Stando all’ultima bozza del provvedimento, il dl Agricoltura di prossimo varo prevede aiuti alle imprese danneggiate dalla guerra in Ucraina ma anche dal proliferare del granchio blu per cui arriva un commissario straordinario nazionale in carica fino al 2026, o per i produttori colpiti dalla “moria dei kiwi”, oltre a nuovi interventi per arginare la peste suina e il rafforzamento del contrasto alle pratiche sleali. E per limitare l’uso del suolo agricolo si dispone che “le zone classificate agricole dai vigenti piani urbanistici sono aree non idonee all’istallazione degli impianti fotovoltaici con moduli collocati a terra”. La società “Sistema informatico nazionale per lo sviluppo dell’Agricoltura – Sin Spa” viene incorporata nell’Agenzia per le erogazione in Agricoltura, Agea.

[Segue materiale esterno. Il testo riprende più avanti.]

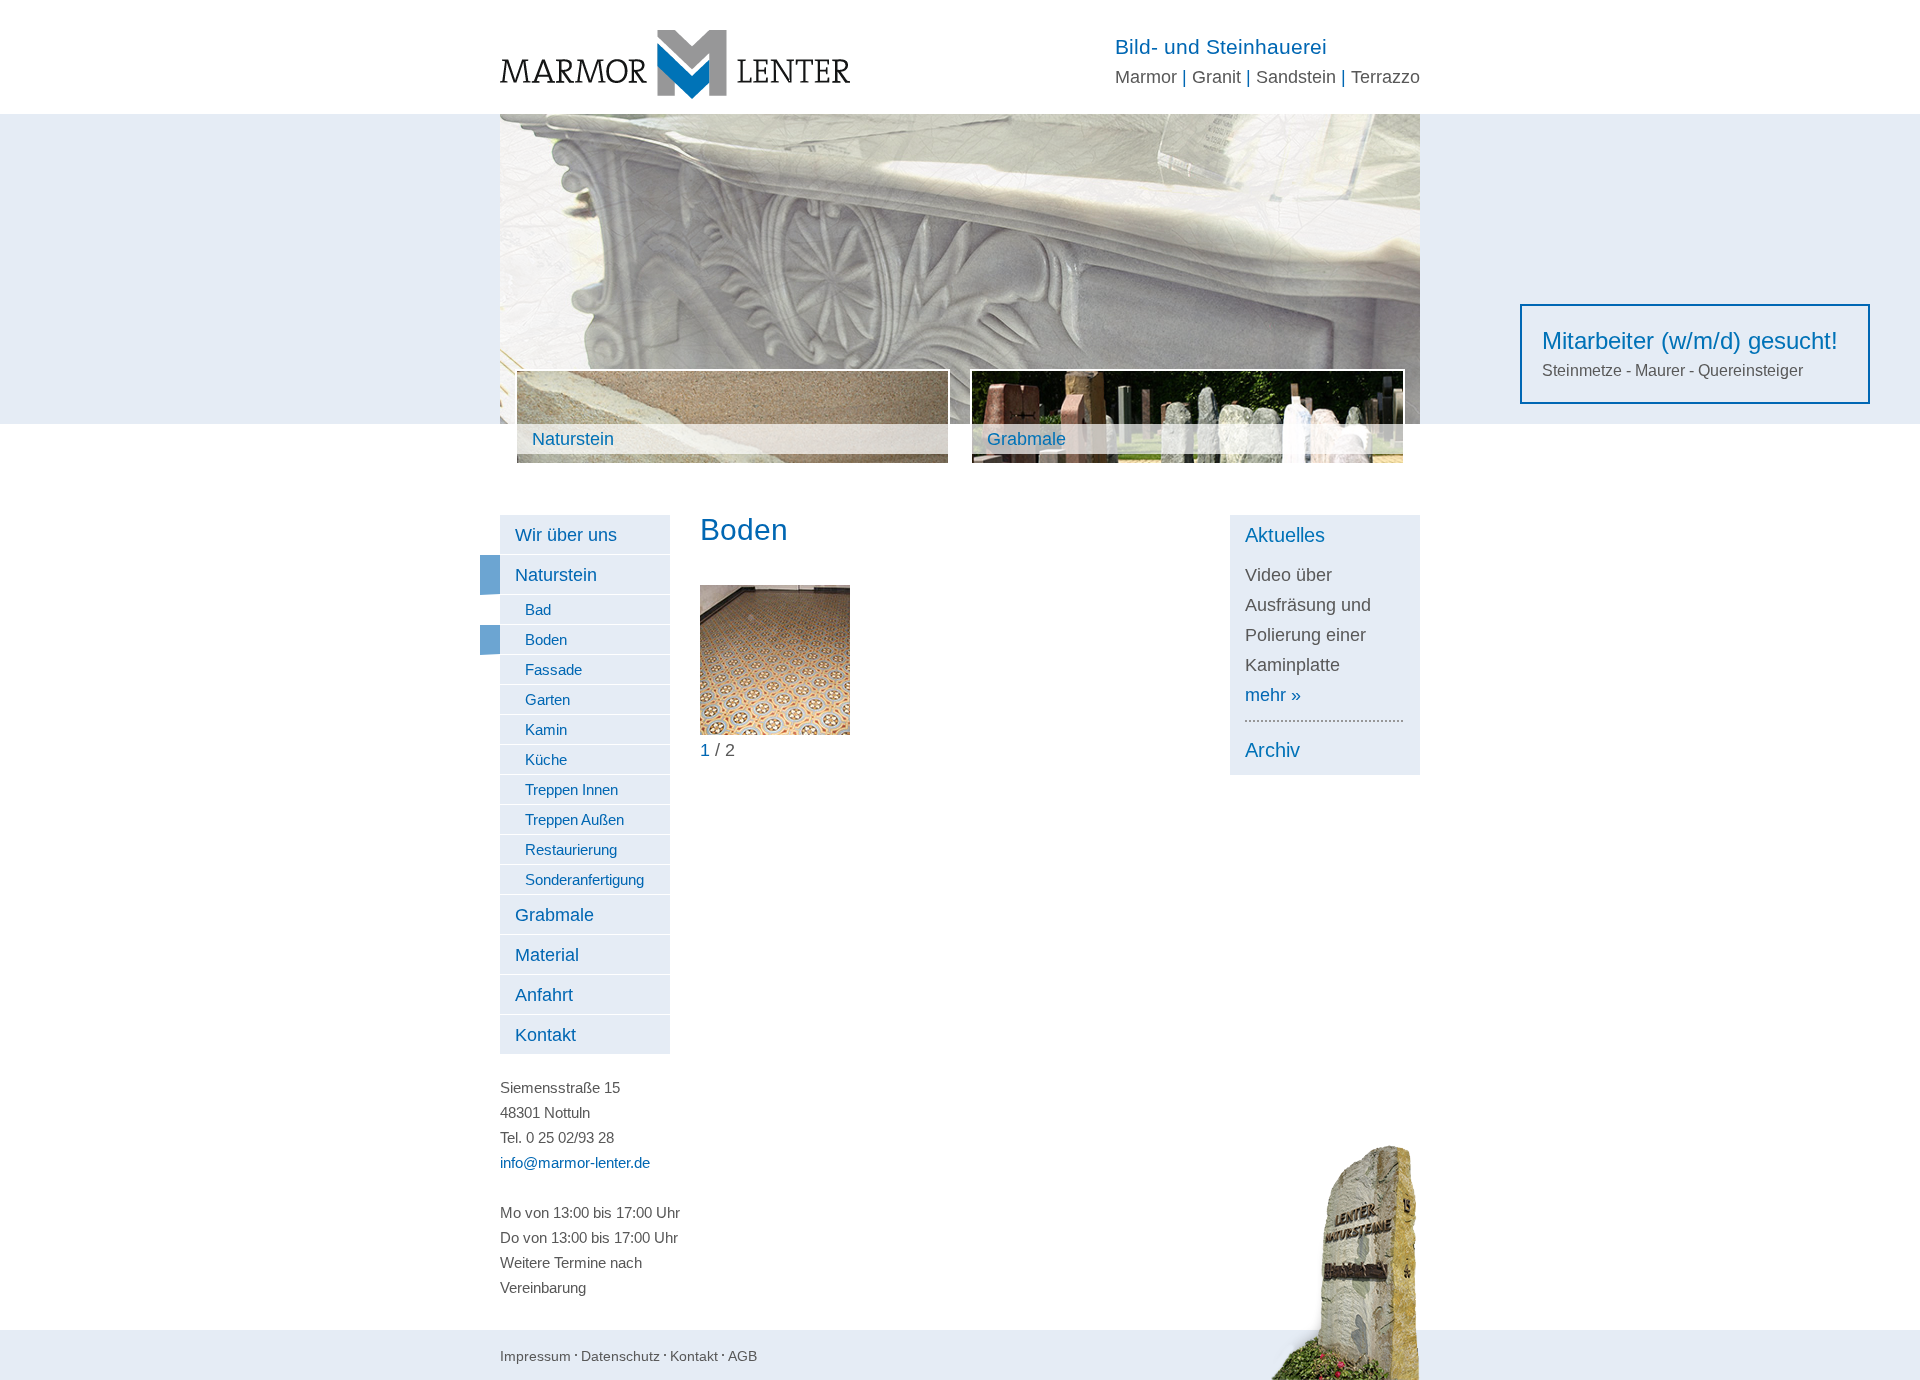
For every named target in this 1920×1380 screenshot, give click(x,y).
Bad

Inoltre per far fronte alla complessa situazione epidemiologica derivante dalla diffusione delle Peste suina africana (Psa) i piani di contrasto al proliferare dei cinghiali lungo l’intera Penisola verranno attuati anche mediante il personale delle Forze armate, previa frequenza di specifici corsi di formazione e mediante l’utilizzo di idoneo equipaggiamento. Sarà coinvolto un contingente di massimo 177 unità, e per un periodo non superiore a 12 mesi, con spese a carico, viene precisato nel testo, del Commissario straordinario preposto al contrasto Psa.

Il decreto guarda anche al settore pesca e dell’acquacoltura per contenere gli effetti della crisi economica conseguente alla diffusione del granchio blu. Le imprese della comparto che nel 2023 hanno subito una riduzione del volume d’affari, pari almeno al 20 per cento rispetto all’anno precedente, previa autocertificazione potranno avvalersi della sospensione per 12 mesi delle rate dei mutui e degli altri finanziamenti a rimborso rateale, cambiali agrarie comprese. “In questo provvedimento – ha sottolineato Lollobrigida uscendo da Palazzo Chigi – ci saranno alcune delle cose che avevamo garantito. Sul granchio blu abbiamo fatto molto, e bisogna fare ancora di più: bisogna avere una strategia di carattere italiano ed europeo non solo per arginare i danni che vengono provocati ma anche per trovare una soluzione definitiva”.